SACRAMENTO - The Association of California School Administrators, California School Boards Association, California Federation of Teachers, and California Teachers Association today denounced the so-called Excellence in Teaching Act as a fatally-flawed scheme. The groups pointed out that the hastily-drafted initiative now being circulated by the governor will do nothing to improve public education and will, in fact, eliminate rules currently in place to guard California classrooms against unprofessional and criminal conduct.

 

This flawed initiative replaces the current system for removing certificated employees guilty of unprofessional or criminal conduct with an unworkable process without clear guidelines for employee dismissals.
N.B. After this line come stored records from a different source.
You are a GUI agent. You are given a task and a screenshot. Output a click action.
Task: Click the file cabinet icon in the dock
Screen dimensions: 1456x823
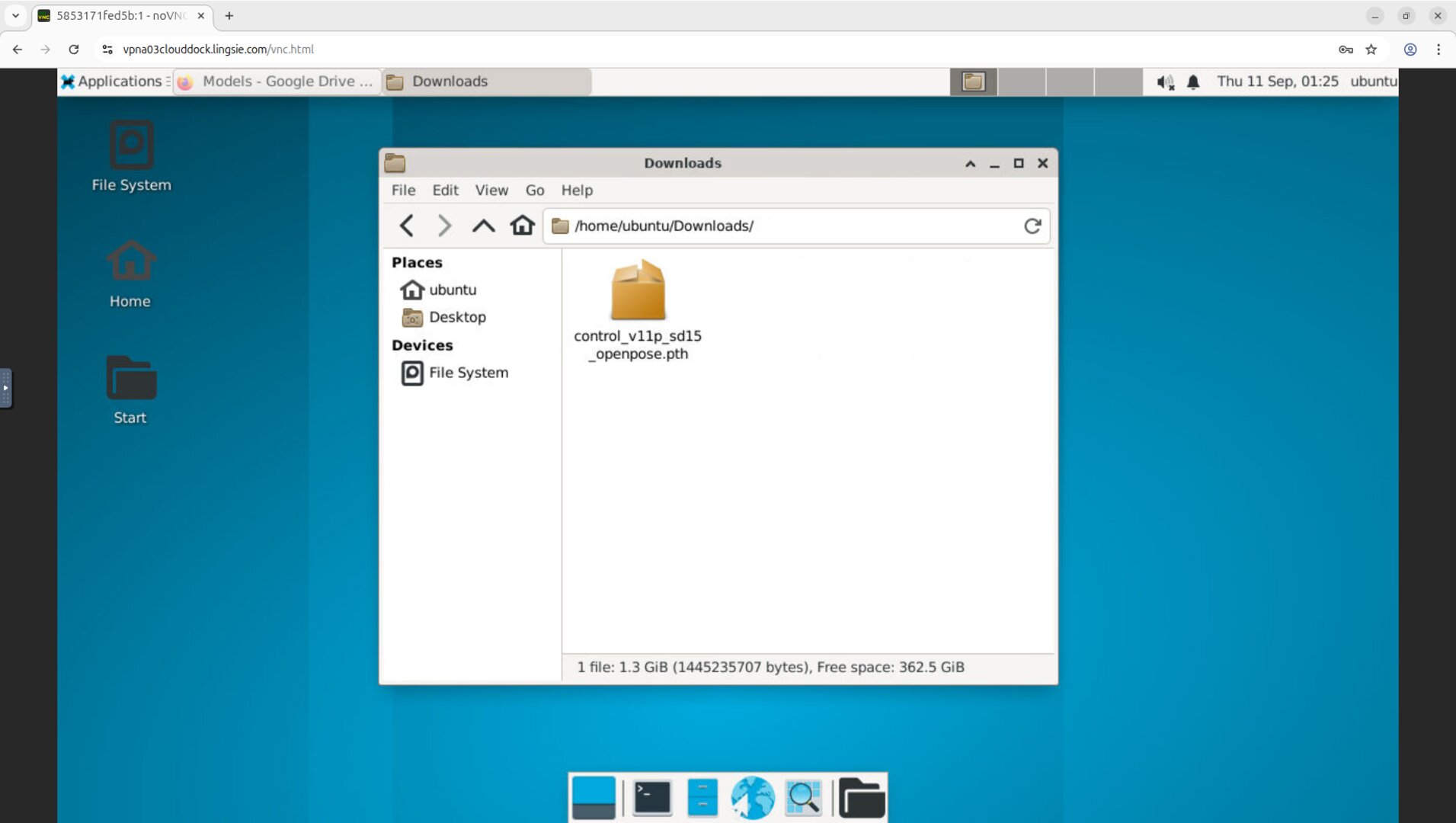coord(702,797)
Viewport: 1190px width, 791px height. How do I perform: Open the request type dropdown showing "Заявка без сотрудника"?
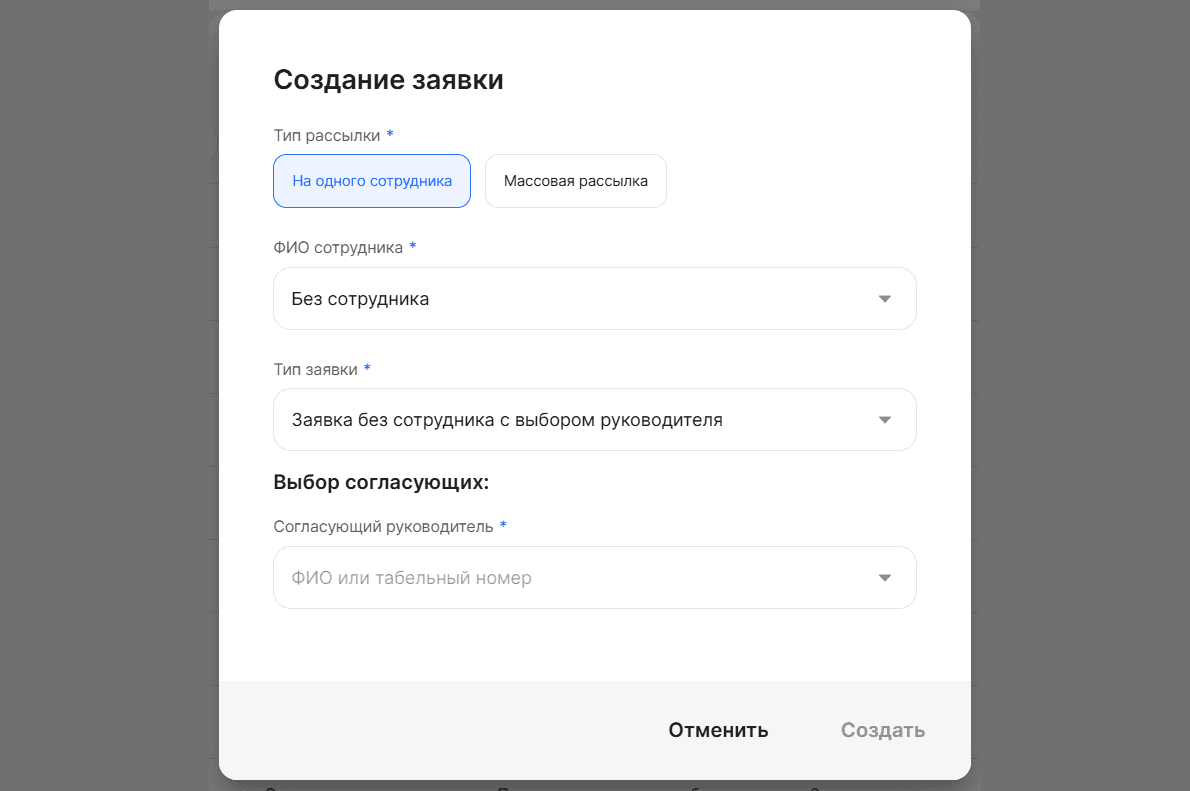tap(594, 419)
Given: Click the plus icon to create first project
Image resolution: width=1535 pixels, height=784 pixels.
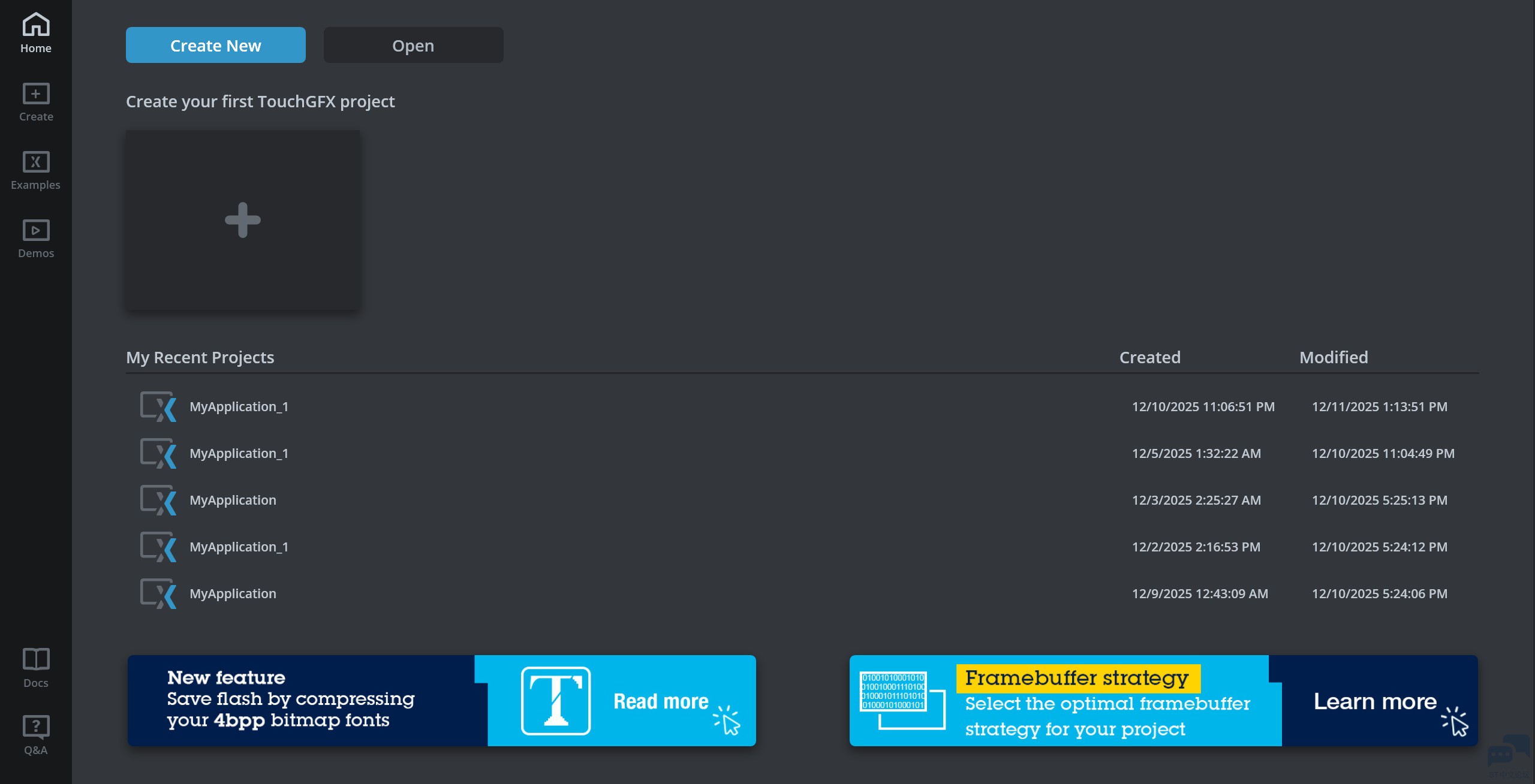Looking at the screenshot, I should 243,220.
ACSA, CSBA, CFT and CTA representatives agree that this is just one of the initiative's flawed and unworkable provisions.

 

"The future of our students and our state as a whole depend upon sound, positive improvements in education policy. Throwing the fate of our education system to the ballot box without adequate legislative review and discourse is simply bad policy," said Bob Wells, Executive Director of the 15,500-member Association of California School Administrators.

 

The groups point to the Title and Summary of the initiative released by the Attorney General, which concludes that the "School Employment Decisions. Employee Performance" initiative "Supersedes other, existing reasons authorizing teachers' dismissal" and replaces them with a system where decisions are "to be based solely on employee performance and needs of the district and pupils…" This eliminates reasons for dismissal based upon criminal and unprofessional conduct, substance abuse, and many other reasons currently listed in the state Education Code.

 

"This is the kind of thing that happens when the initiative process is used to leverage or bypass the legislative process in the development of public policy," said Scott Plotkin, Executive Director of the California School Boards Association.  "It is obvious that whoever wrote this initiative doesn't know anything about school law, and in the pursuit of an overtly political agenda, didn't do their homework."

 

Barbara E. Kerr, president of the 335,000-member California Teachers Association, concurred. "Mouthing slogans is one thing.  But creating public policy that will actually improve public schools is another.  It is clear that the intent here was not to improve the quality of teaching, but rather to distract attention away from the Governor's failure to provide schools with the resources that are needed to attract and keep the best teachers."

 

"This initiative was rushed into the hands of paid petition circulators without careful thought or review as part of a broad political attack on public schools, teachers and education funding," said Mary Bergan, president of the California Federation of Teachers, representing over 100,000 educators and school employees. "The measure is half-baked and fatally-flawed. It will do nothing to attract, retain or fairly compensate the teachers we need. It should be taken off the streets before it can cause damage to our schools."